[[ SOURCE DATA open ]]
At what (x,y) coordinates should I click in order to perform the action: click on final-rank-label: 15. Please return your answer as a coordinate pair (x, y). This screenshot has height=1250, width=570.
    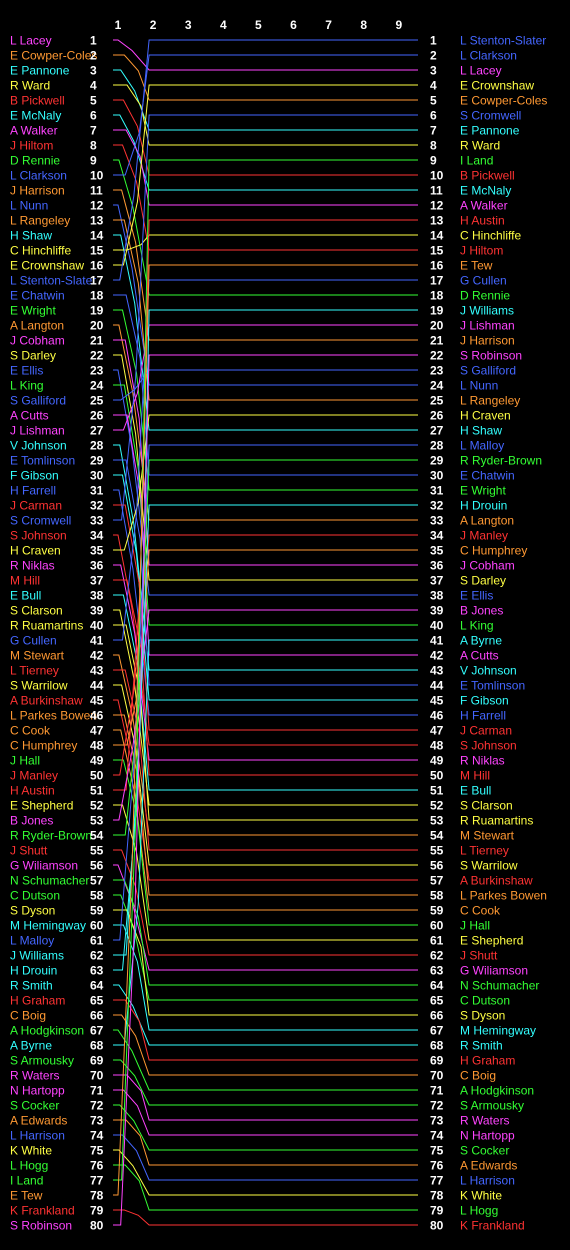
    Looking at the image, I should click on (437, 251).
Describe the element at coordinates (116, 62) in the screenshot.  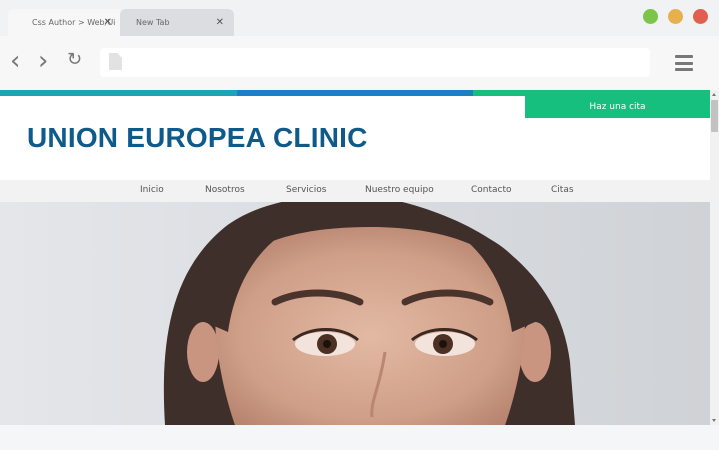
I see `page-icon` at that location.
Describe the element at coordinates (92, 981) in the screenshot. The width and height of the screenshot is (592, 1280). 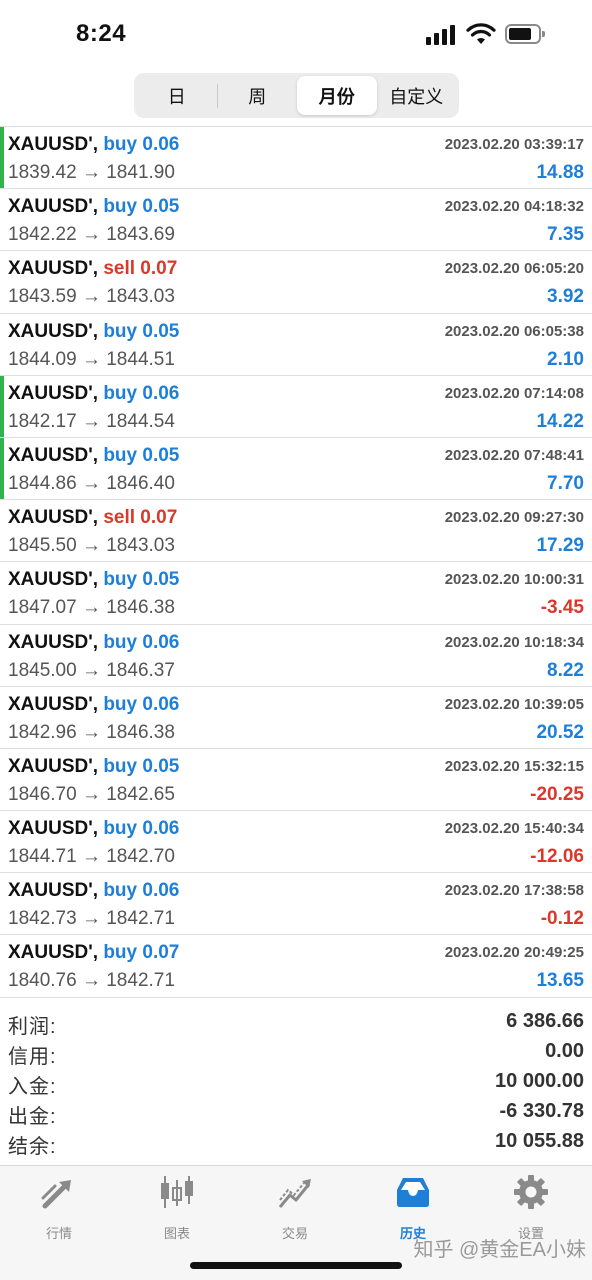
[[ SOURCE DATA closed ]]
[[ SOURCE DATA open ]]
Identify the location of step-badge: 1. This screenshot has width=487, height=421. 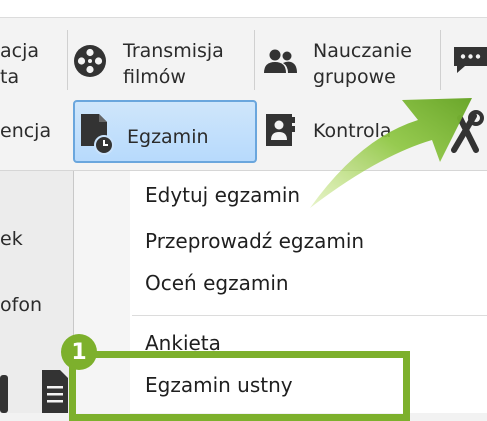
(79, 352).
[[ SOURCE DATA closed ]]
JOB →
Copy the part of the listing that begins with the line containing "At what (x,y)" and ends with the line containing "Describe the element at coordinates (92, 981)", both of those lines included, and omit the pictures.

EXERCISE ANSWER →
At what (x,y) coordinates should I click in order to perform the action: click on final-rank-label: 15. Please return your answer as a coordinate pair (x, y). This screenshot has height=1250, width=570.
    Looking at the image, I should click on (437, 251).
Describe the element at coordinates (116, 62) in the screenshot.  
I see `page-icon` at that location.
Describe the element at coordinates (92, 981) in the screenshot. The width and height of the screenshot is (592, 1280). 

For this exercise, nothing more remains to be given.